Weekendavisen's editor-in-chief Anne Knudsen said Danes are not necessarily cold, they just have a different culture than what expats may be used to (Photo: Bjarke Smith-Meyer)This lack of a collegial atmosphere at work is one that is unfamiliar to many foreigners. Panellist Nivedita Ramulu Eskesen, who moved to Denmark twelve years ago from London, pointed out that colleagues in London are encouraged to socialise with each other and develop a sense of camaraderie. Knudsen, on the other hand, argued that that would generally be perceived as insincere amongst Danes.

“Why else would you make the effort to go out drinking with your boss, if not for getting a leg up in your career?” Knudsen said. “Danes just get on with the job, and go home.”

Knudsen went on to contend that expats are not aware of this Danish attitude. They therefore assume that their Danish colleagues are deliberately ignoring them in favour of socialising with their own Danish friends.

This in turn makes foreigners feel ostracised and look to other expats for company, which results in the formation of small social groups in which Danes are separated from non-Danes. Panellist Torben Møller-Hansen, the head of Foreningen Nydansker, an association promoting integration, said that the recent Christmas tree controversy is a perfect example of communication breakdown between Danes and foreigners.

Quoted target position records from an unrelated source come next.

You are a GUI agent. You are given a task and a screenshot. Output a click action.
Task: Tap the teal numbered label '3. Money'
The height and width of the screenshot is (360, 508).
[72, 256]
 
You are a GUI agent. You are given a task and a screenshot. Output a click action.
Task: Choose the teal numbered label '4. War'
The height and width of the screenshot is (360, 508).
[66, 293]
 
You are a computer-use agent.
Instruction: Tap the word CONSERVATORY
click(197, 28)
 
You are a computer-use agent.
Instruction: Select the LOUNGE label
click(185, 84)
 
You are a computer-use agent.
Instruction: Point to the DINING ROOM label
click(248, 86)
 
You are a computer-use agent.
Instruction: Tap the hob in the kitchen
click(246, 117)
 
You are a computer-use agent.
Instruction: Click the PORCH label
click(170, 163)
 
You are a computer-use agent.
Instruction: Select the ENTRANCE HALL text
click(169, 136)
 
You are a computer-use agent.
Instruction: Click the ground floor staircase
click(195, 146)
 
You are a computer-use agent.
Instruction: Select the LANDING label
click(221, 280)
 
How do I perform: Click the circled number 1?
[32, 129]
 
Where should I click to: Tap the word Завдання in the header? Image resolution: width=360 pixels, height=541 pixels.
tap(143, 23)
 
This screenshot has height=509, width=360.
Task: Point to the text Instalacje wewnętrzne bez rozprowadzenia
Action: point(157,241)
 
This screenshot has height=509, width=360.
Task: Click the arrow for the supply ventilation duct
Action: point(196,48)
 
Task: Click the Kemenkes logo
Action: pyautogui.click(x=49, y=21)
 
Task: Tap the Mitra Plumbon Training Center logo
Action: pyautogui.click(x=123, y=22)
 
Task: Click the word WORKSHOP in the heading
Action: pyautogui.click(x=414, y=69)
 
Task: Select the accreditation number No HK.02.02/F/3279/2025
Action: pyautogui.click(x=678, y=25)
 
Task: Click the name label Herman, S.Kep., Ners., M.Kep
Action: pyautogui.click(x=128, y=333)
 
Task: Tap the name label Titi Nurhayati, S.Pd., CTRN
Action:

“How do we expect foreigners to adapt to our culture, if it’s our culture not to communicate with others?,” Møller-Hansen asked the audience. “Should we really then be surprised if our cultural views clash with theirs? Of course not. We need to educate ourselves before we can educate others.”

The debate encouraged the audience to consider why expatriates avoid sending their children to Danish schools, or why so many leave the country after only a few years. Knudsen argued that it has less to do with a foreigner’s reluctance to integrate and more to do with Danes' resistance to accommodate. She insisted, however, that it’s not that Danes are difficult to approach, but that their extreme sense of modesty makes them unwilling to help foreigners integrate.

“We seem to think that information shouldn’t be shared unless specifically asked for,” Knudsen said. “That’s not because we’re unfriendly, it’s because we fear being thought of as a snob. In our minds it’s only a snob that offers information to unsuspecting individuals who haven’t asked for it in the first place.”

Debate host Martin Krasnik posed the questions to the expert panel (Photo: Bjarke Smith-Meyer)

The general conclusion of the event seemed to be that Danes should be encouraged to break out of their socially-constructed shells in order for the country to retain its expats, but also that those expats in turn should be taught that they should ask questions rather than wait to be told what to do.

The Copenhagen Post questioned Krasnik as to why the event itself had been held in Danish, and not in English so that foreigners could actually be included in the discussion.

“It’s about picking your battles,” Krasnik said. “We’re considering holding another event like this one in English. But today was about showing Danish companies what has to be done to attract, and keep, skilled expat workers. Once we’ve finished with that battle, we can move on to the next.”